Important Women

Important women throughout history

We in VAGPWR want to show everyone how cool ladies can be.

Our first important woman is Mari Curie

Marie Curie, 1867-1934 “She was the first woman to win a Nobel Prize, first female professor at the University of Paris, and the first person – note the use of person there, not woman – to win a second Nobel Prize.”

(Patricia Fara, president of the British Society for the History of Science)

 

Frida Kahlo

Frida Kahlo was an amazing artist from Mexico (1907-1954). She is remembered for her self-portraits, pain and passion, and bold, vibrant colours. In Mexico she is celebrated for her attention to Mexican and indigenous culture and by feminists for her depiction of the female experience and form.

As a child, Frida Kahlo suffered from Polio and almost died in a bus accident when she was a teenager. She experienced the pain of multiple fractures to her spine, collarbone and ribs, a shattered pelvis, broken foot and dislocated shoulder. While recovering she began to focus heavily on painting, and during her lifetime she had over 30 operations.
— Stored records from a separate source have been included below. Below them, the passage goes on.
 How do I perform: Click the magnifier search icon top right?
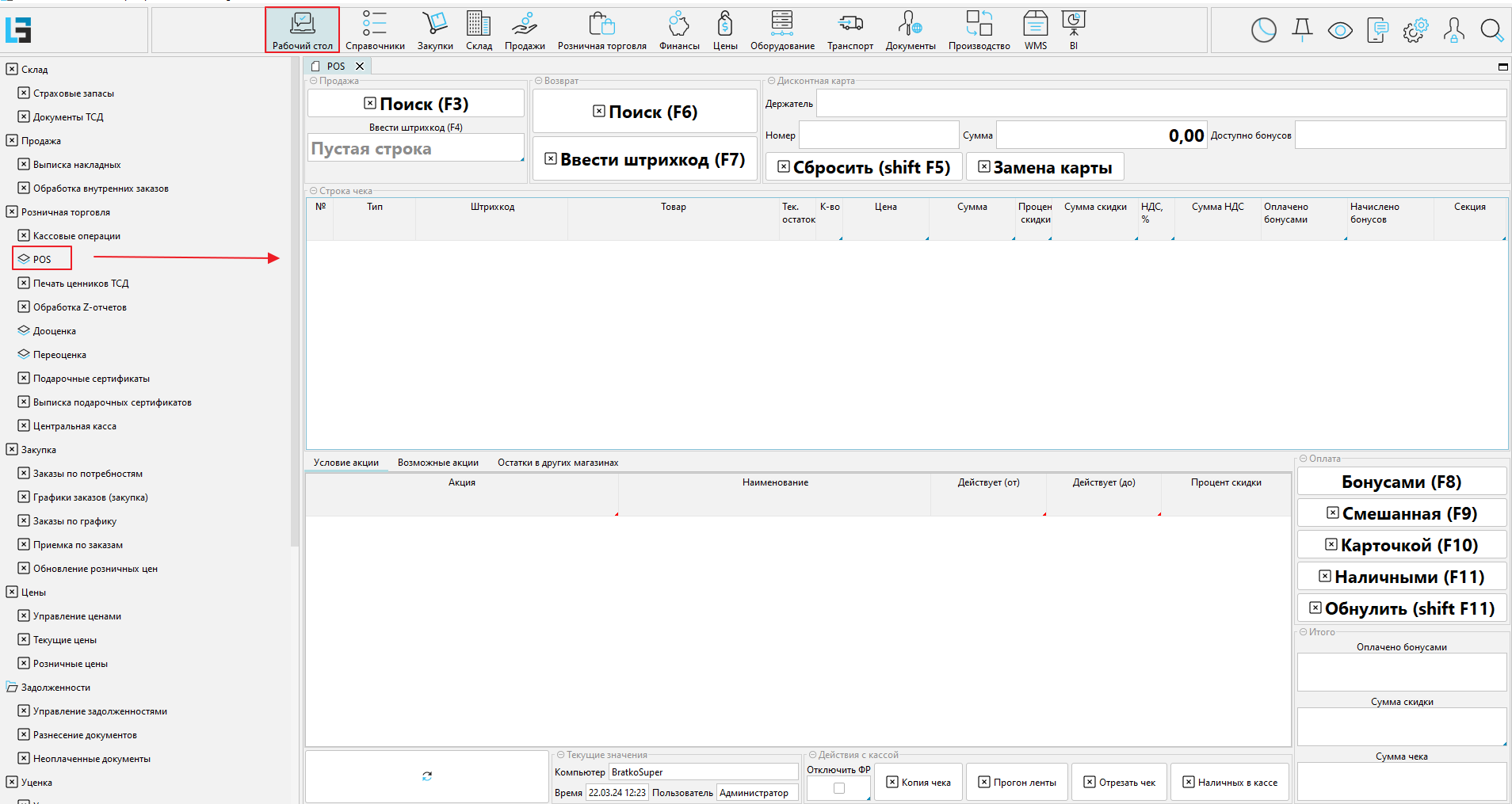pos(1491,31)
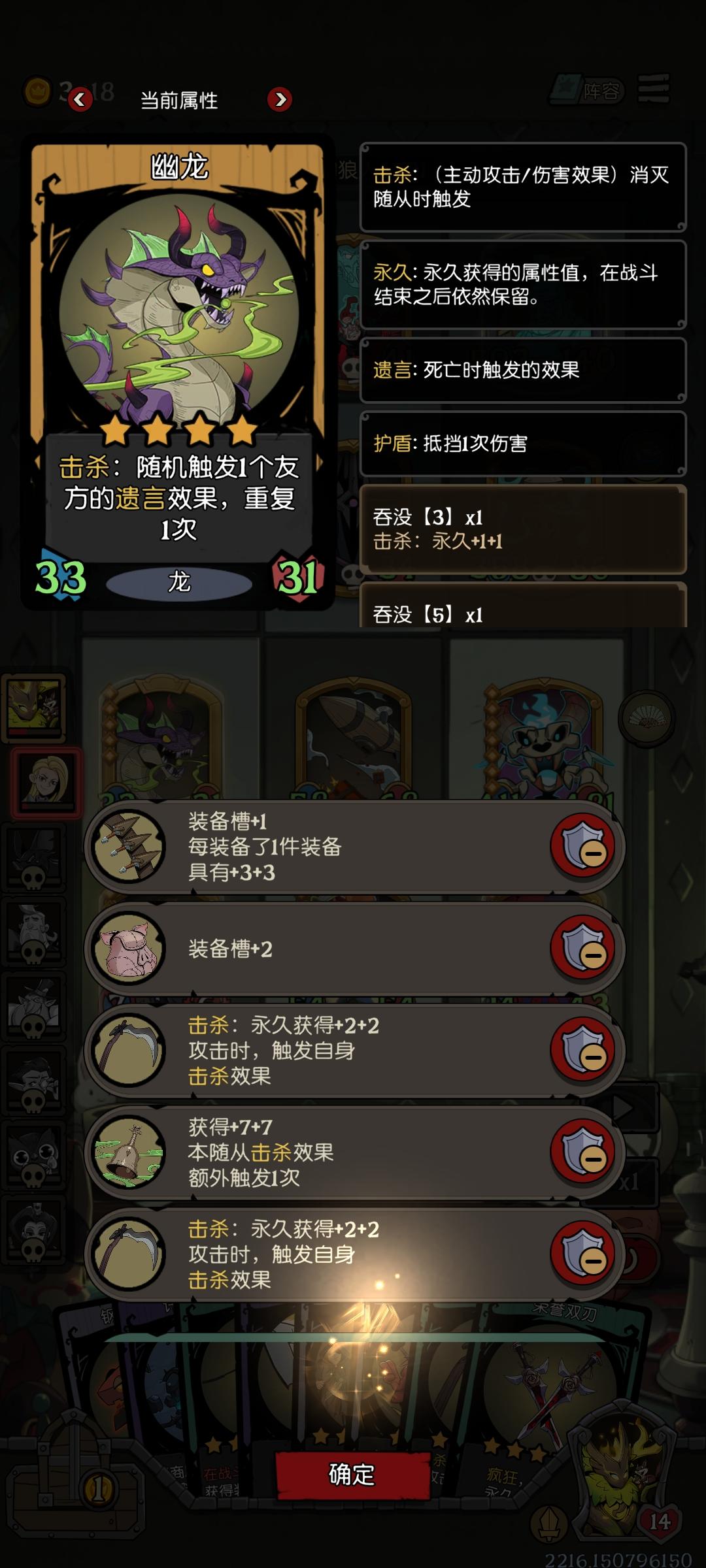
Task: Tap the pig head equipment icon
Action: [x=129, y=948]
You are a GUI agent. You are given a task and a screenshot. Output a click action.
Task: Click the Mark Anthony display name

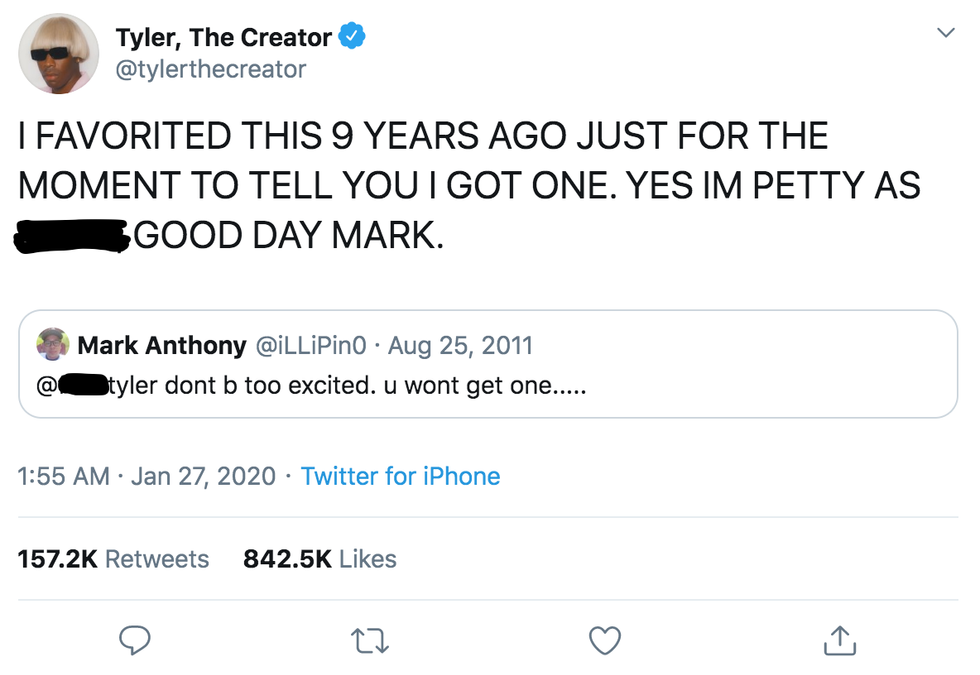click(x=161, y=346)
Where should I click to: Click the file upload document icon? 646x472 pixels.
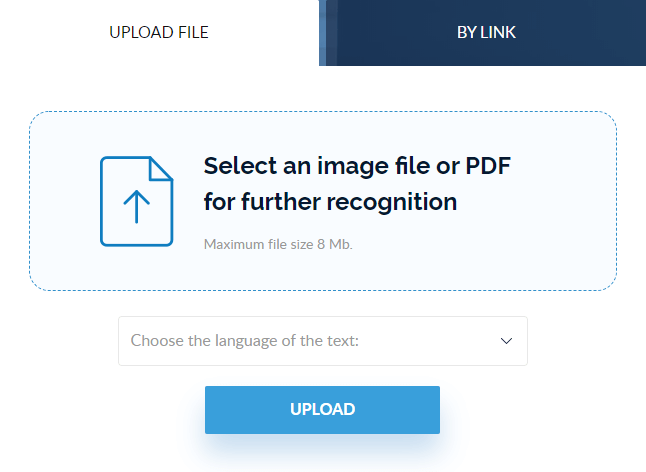[x=136, y=201]
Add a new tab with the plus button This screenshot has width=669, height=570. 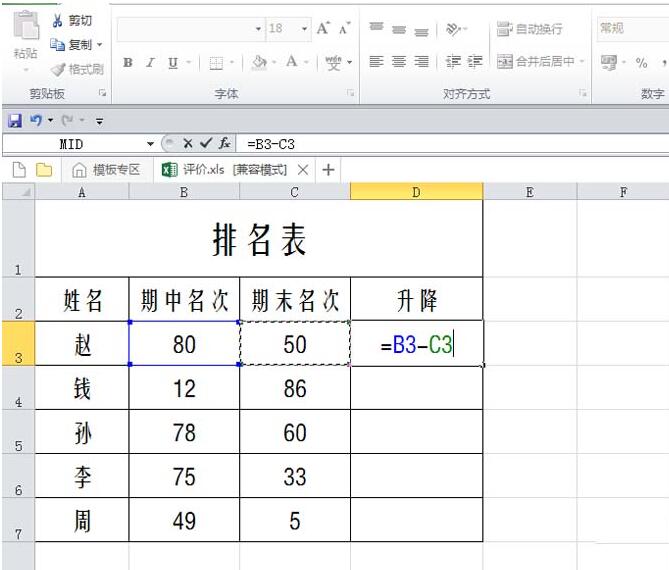tap(327, 170)
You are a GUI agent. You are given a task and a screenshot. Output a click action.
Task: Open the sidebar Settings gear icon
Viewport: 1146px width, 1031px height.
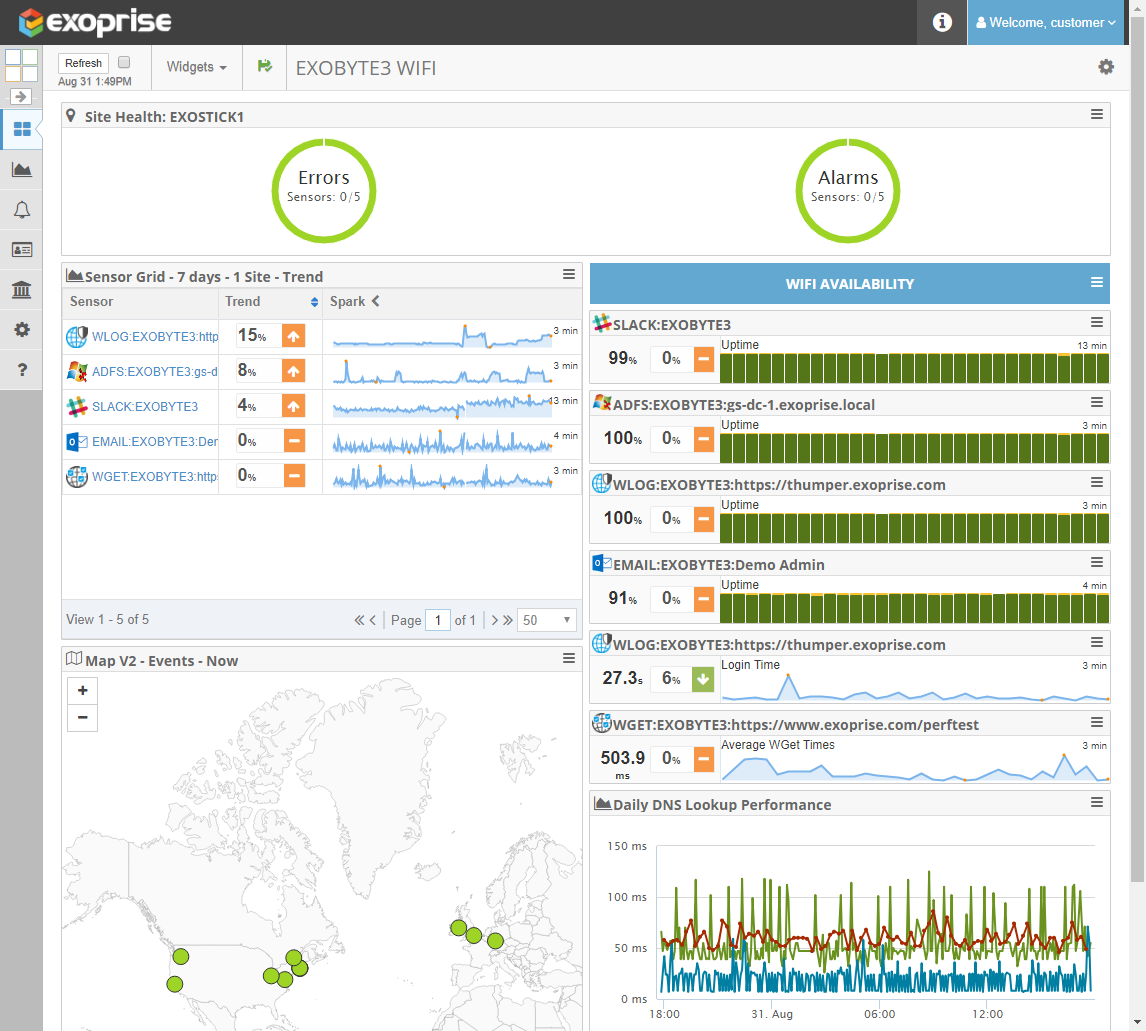21,329
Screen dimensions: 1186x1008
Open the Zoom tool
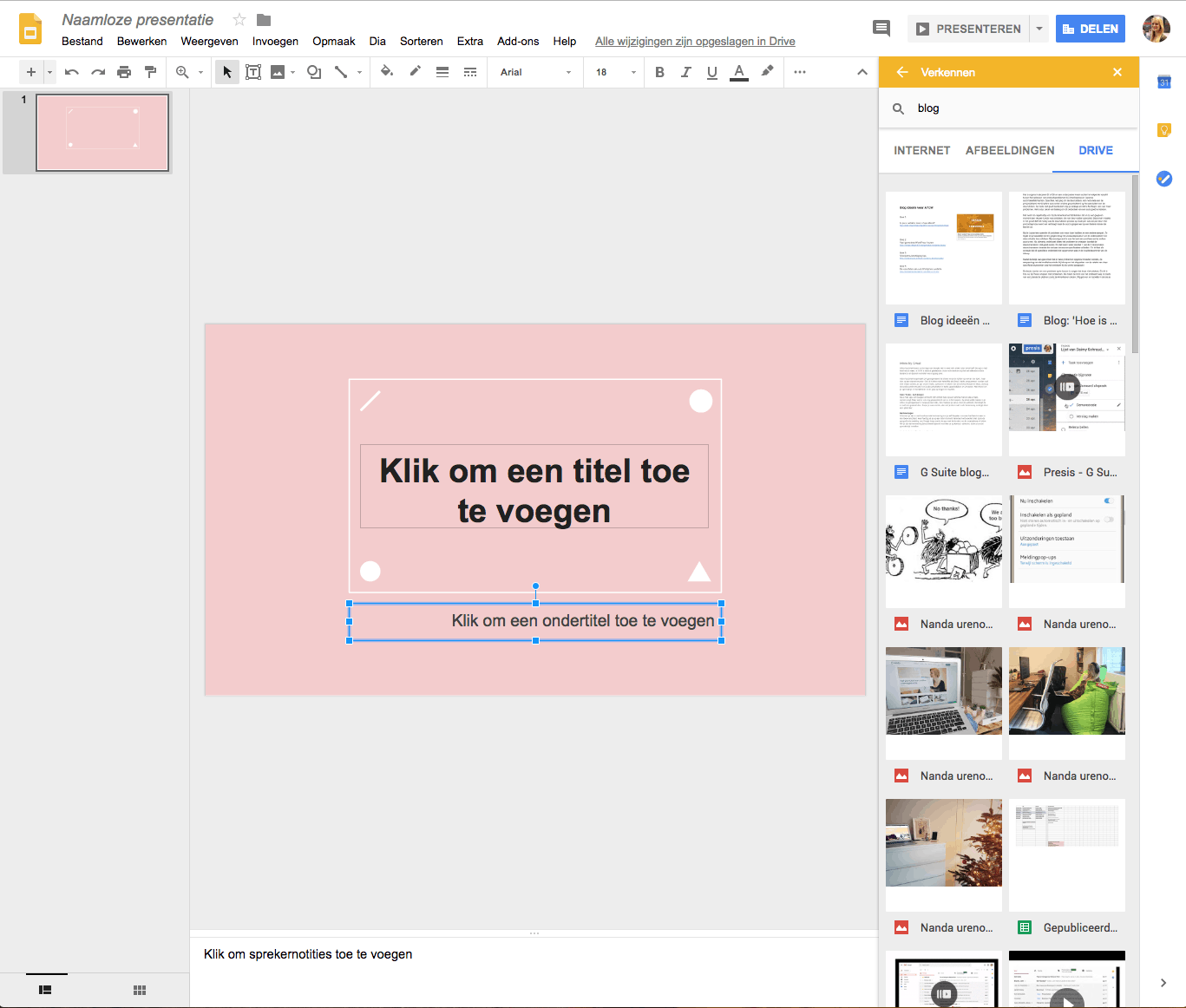pyautogui.click(x=183, y=72)
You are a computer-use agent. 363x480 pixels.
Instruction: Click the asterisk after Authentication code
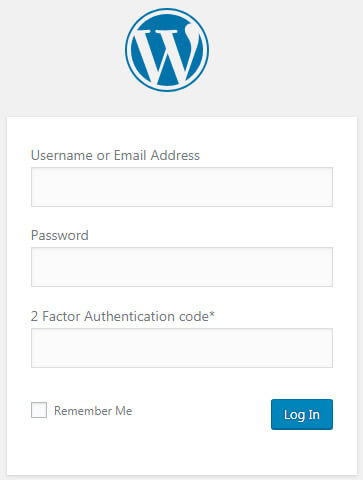[212, 314]
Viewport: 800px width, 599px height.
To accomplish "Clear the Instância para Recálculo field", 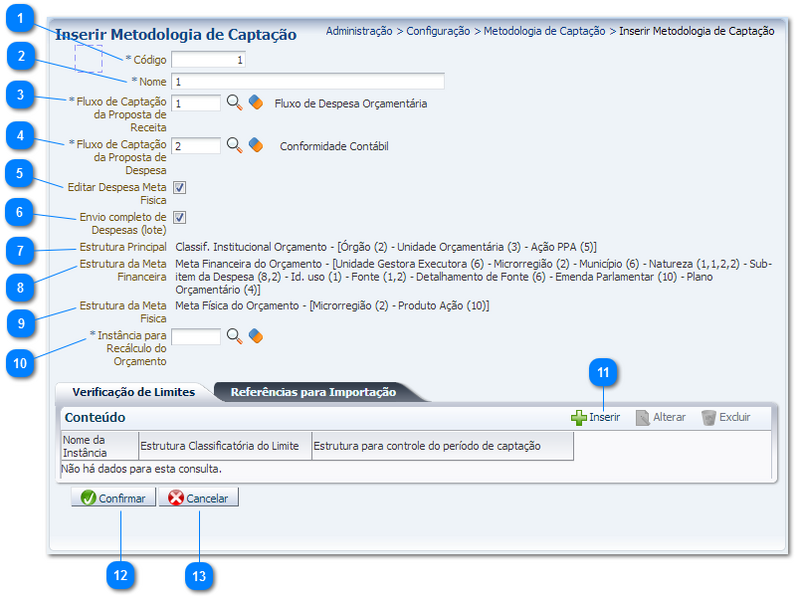I will click(x=254, y=336).
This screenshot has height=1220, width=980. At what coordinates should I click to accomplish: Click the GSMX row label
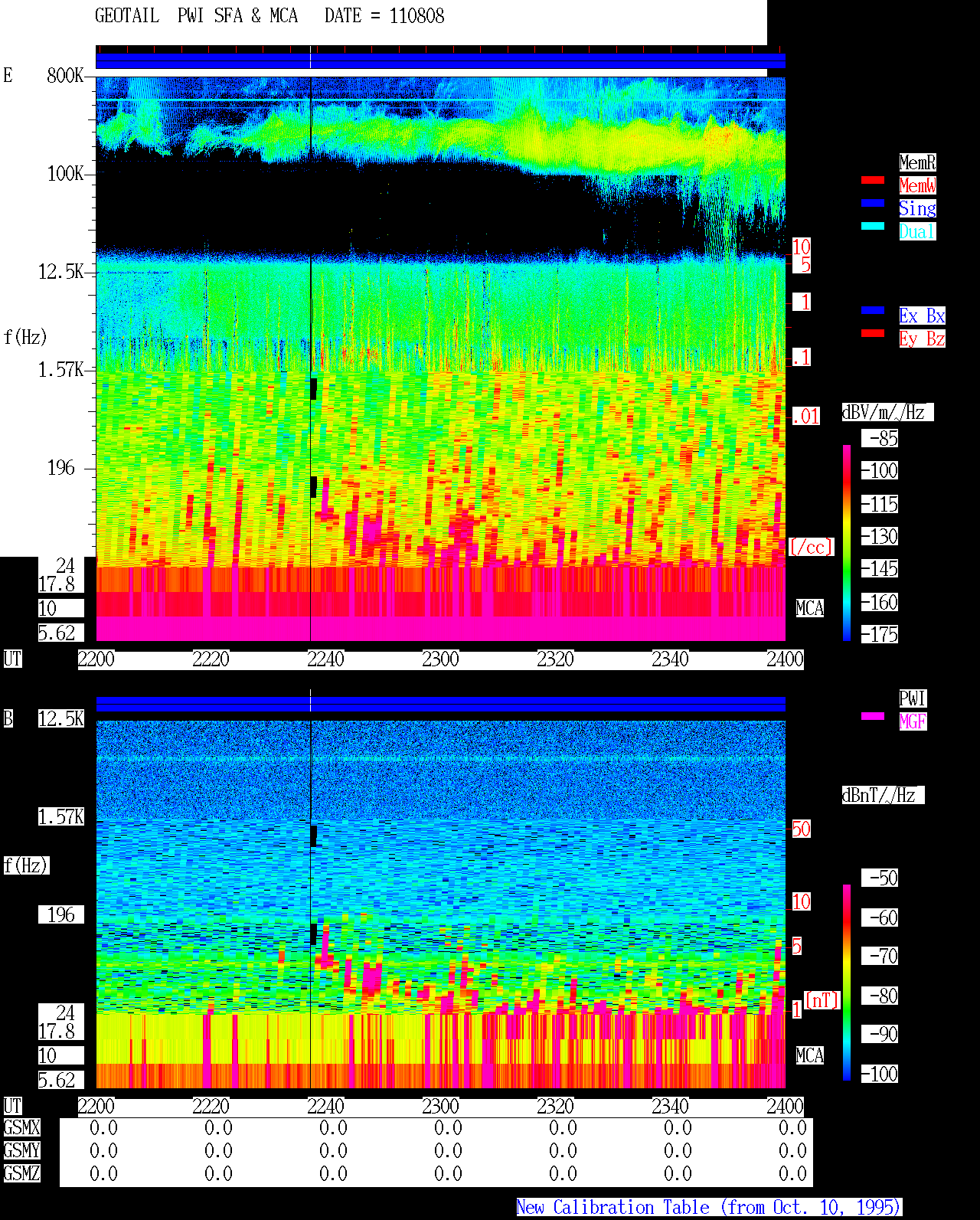click(21, 1128)
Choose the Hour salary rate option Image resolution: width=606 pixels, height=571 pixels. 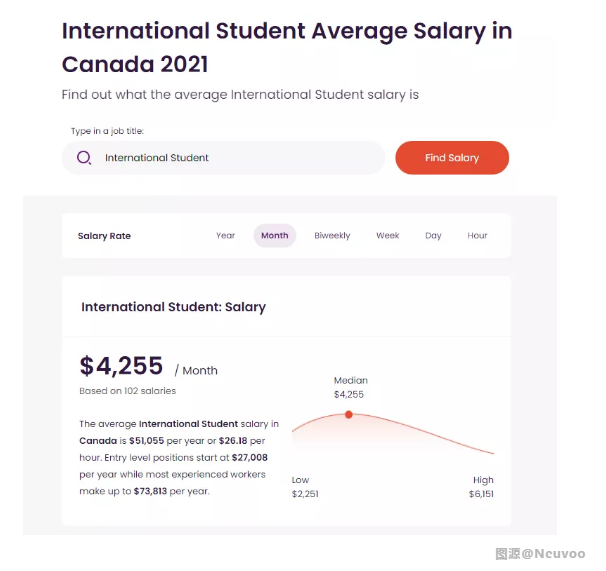(477, 235)
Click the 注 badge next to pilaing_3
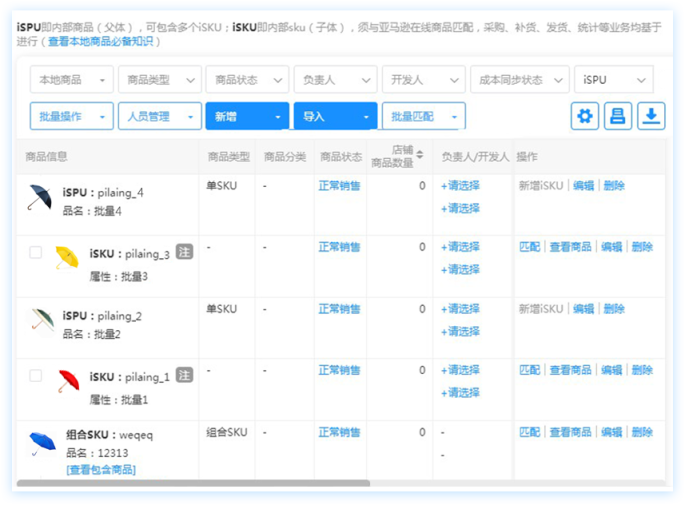This screenshot has width=685, height=505. tap(184, 252)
“My paintings carries with it the message of pain.” – Frida Kahlo

(https://www.fridakahlo.org/)

 

Ada Lovelace

Ada Lovelace was a English mathematician, she was called "the first computer programmer" for writing an algorithm for a computing machine in the mid-1800s. 

Ada had an unusual childhood for an aristocratic girl in the mid-1800s. Her mother insisted tutors to teach her mathematics and science. This were not standard for women at that time, but her mother believed that engaging in rigorous studies would prevent Ada from developing her father's moody and unpredictable temperament. Ada was also forced to lie still for extended periods of time because her mother believed it would help her develop self-control.

Ada Lovelace was the first computer programmer, and, since 2009, she has been recognized annually on October 15th to highlight the often overlooked contributions of women to math and science.